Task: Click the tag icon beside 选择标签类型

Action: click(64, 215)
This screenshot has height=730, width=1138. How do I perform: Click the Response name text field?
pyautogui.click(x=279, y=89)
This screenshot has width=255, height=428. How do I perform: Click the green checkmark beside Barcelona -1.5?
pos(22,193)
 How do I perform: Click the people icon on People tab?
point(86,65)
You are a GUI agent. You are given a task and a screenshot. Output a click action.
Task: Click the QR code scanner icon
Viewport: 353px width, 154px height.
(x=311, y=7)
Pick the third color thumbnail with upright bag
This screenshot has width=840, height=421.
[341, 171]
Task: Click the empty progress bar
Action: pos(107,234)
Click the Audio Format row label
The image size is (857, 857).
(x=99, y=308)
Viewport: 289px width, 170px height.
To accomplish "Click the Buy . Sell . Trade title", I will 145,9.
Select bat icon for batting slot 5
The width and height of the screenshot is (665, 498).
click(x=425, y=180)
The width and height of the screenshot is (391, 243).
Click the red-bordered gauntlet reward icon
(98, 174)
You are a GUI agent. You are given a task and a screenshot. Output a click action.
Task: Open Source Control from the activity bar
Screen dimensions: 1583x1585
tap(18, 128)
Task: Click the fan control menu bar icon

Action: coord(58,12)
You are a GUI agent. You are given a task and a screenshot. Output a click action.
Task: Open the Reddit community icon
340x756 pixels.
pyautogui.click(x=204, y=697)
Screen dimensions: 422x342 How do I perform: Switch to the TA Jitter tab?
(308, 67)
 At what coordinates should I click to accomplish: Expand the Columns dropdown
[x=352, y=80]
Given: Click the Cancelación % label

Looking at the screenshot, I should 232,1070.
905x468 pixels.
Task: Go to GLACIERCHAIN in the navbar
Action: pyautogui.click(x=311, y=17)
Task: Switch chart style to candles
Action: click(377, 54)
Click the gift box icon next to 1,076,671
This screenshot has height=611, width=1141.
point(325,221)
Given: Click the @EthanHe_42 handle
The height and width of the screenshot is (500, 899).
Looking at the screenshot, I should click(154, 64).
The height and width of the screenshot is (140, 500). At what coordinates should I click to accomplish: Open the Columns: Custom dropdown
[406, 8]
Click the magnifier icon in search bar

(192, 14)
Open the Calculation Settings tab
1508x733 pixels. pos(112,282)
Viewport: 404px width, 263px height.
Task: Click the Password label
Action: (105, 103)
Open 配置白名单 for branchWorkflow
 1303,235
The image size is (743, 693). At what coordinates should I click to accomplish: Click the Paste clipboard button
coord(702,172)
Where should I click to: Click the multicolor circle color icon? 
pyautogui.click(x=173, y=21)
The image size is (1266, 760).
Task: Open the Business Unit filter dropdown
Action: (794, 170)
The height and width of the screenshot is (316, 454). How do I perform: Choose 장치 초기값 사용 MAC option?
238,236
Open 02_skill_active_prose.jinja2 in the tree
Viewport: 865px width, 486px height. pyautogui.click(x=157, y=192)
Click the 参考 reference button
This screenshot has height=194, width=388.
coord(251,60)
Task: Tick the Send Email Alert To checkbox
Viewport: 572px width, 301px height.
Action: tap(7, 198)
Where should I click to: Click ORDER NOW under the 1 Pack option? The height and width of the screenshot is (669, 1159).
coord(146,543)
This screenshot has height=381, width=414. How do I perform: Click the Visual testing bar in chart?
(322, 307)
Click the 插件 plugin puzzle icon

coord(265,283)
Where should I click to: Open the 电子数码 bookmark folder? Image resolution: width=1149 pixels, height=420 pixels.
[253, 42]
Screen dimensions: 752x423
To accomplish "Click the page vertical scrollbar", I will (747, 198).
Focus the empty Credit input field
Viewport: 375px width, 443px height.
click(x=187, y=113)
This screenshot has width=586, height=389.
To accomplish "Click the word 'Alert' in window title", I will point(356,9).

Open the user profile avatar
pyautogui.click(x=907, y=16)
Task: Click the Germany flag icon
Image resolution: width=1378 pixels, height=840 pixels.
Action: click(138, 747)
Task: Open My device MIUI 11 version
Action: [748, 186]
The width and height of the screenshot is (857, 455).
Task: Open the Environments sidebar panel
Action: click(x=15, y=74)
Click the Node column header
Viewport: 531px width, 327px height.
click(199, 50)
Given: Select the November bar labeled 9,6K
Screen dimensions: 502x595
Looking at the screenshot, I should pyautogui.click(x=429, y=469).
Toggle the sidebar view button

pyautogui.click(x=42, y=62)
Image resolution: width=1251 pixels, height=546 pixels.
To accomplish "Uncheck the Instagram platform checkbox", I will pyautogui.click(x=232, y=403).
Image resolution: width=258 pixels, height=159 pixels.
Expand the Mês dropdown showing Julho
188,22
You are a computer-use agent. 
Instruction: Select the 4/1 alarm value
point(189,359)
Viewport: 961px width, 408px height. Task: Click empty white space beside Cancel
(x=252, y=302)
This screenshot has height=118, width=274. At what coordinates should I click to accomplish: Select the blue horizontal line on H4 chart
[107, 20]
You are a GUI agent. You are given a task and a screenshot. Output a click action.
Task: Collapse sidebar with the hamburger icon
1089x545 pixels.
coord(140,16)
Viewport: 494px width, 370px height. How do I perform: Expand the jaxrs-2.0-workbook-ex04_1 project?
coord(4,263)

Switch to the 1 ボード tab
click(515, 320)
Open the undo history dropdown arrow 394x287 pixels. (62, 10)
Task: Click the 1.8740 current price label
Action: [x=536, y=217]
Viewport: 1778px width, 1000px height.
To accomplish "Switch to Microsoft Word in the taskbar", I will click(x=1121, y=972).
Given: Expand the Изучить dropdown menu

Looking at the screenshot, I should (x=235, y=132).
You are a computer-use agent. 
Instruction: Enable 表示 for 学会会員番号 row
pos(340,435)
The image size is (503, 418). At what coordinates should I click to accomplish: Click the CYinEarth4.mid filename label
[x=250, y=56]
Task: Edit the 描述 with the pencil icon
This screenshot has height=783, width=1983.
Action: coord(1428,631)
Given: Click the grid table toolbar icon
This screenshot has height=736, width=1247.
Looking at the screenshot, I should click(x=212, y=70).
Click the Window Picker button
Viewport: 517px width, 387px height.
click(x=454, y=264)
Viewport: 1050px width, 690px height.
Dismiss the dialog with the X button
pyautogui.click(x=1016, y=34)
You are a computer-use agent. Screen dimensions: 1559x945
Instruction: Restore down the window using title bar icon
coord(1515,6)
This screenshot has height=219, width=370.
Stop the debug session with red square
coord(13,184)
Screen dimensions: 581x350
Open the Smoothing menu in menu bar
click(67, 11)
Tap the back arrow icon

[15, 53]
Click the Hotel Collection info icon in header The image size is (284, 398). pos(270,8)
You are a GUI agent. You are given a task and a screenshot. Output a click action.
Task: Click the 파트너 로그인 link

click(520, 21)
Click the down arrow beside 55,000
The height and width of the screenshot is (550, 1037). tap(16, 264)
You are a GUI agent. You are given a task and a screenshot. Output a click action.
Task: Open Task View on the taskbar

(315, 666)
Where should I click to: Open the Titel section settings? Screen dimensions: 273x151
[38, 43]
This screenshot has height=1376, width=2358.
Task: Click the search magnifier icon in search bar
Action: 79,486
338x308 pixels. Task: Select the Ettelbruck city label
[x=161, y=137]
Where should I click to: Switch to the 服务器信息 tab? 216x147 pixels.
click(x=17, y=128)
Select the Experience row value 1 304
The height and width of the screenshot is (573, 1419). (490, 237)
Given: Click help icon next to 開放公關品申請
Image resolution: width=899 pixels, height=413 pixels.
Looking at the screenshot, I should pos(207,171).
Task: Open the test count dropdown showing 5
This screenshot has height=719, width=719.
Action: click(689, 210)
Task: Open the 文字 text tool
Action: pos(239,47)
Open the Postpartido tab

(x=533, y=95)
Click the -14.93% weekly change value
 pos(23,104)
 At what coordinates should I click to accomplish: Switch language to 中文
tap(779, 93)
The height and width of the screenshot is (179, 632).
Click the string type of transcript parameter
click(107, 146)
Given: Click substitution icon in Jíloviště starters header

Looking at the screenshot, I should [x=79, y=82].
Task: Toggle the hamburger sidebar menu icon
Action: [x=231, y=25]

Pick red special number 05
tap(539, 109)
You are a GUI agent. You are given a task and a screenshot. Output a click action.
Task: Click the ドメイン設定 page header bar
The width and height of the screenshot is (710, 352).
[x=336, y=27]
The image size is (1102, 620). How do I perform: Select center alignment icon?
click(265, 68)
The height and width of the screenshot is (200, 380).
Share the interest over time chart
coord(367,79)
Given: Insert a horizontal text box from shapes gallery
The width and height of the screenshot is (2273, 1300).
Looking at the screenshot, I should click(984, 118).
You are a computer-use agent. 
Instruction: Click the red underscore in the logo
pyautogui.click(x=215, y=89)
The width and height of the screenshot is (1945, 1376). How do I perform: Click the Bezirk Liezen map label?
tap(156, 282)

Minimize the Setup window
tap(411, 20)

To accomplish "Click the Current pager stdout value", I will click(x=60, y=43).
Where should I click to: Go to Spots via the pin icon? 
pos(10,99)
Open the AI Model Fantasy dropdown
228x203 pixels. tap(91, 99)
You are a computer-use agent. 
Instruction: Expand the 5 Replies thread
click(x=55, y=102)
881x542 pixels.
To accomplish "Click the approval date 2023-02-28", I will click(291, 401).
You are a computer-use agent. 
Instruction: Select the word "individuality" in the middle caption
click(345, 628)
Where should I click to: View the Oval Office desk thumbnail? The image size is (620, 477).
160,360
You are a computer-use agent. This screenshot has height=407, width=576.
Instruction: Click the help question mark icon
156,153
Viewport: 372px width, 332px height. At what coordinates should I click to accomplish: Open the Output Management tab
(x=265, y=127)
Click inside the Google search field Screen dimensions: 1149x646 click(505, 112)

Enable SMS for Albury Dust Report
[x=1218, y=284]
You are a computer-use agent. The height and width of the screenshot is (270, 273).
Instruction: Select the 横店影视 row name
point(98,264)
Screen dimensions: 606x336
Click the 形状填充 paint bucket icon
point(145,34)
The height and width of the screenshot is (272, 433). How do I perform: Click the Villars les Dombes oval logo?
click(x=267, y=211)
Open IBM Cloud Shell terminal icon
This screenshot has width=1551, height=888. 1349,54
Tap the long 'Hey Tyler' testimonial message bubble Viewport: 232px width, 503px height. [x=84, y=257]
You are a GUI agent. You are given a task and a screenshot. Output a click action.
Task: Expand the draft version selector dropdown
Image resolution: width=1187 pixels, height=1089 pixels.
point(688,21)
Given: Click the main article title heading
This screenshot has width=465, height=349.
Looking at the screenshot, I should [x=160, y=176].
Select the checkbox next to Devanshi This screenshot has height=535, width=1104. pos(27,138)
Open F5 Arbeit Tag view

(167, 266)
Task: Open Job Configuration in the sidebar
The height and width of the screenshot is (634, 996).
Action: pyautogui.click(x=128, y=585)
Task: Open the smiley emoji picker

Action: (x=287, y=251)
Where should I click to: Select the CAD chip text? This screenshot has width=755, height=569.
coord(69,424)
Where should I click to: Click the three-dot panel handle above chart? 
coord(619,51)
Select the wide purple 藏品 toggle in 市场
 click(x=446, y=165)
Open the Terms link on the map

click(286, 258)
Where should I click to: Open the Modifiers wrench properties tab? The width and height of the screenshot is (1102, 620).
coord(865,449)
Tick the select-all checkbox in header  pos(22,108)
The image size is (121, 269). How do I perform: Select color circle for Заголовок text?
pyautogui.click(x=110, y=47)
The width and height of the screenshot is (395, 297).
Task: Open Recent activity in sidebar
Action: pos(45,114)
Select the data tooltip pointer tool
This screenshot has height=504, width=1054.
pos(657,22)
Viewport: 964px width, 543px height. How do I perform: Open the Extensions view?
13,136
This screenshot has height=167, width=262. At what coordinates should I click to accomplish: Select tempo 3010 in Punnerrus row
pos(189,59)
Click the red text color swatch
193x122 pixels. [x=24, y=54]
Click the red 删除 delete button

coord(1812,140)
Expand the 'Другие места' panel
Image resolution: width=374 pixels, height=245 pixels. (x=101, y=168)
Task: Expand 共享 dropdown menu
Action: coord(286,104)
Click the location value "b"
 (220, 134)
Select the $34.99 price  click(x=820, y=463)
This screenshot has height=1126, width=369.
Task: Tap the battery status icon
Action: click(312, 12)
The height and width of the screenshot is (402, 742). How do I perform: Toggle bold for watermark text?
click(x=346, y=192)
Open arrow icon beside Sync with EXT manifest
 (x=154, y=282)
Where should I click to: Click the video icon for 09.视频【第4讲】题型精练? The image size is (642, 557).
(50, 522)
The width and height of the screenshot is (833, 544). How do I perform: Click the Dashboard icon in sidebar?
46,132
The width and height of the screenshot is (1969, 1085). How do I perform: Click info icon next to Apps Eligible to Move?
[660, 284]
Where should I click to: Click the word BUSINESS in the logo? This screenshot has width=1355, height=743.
# # # #
Your instructions
Can you copy the listing word for word, everything from the line containing "Select the checkbox" down to the line containing "pos(657,22)", both included?

Task result
Select the checkbox next to Devanshi This screenshot has height=535, width=1104. pos(27,138)
Open F5 Arbeit Tag view

(167, 266)
Task: Open Job Configuration in the sidebar
The height and width of the screenshot is (634, 996).
Action: pyautogui.click(x=128, y=585)
Task: Open the smiley emoji picker

Action: (x=287, y=251)
Where should I click to: Select the CAD chip text? This screenshot has width=755, height=569.
coord(69,424)
Where should I click to: Click the three-dot panel handle above chart? 
coord(619,51)
Select the wide purple 藏品 toggle in 市场
 click(x=446, y=165)
Open the Terms link on the map

click(286, 258)
Where should I click to: Open the Modifiers wrench properties tab? The width and height of the screenshot is (1102, 620).
coord(865,449)
Tick the select-all checkbox in header  pos(22,108)
The image size is (121, 269). How do I perform: Select color circle for Заголовок text?
pyautogui.click(x=110, y=47)
The width and height of the screenshot is (395, 297).
Task: Open Recent activity in sidebar
Action: pos(45,114)
Select the data tooltip pointer tool
This screenshot has height=504, width=1054.
pos(657,22)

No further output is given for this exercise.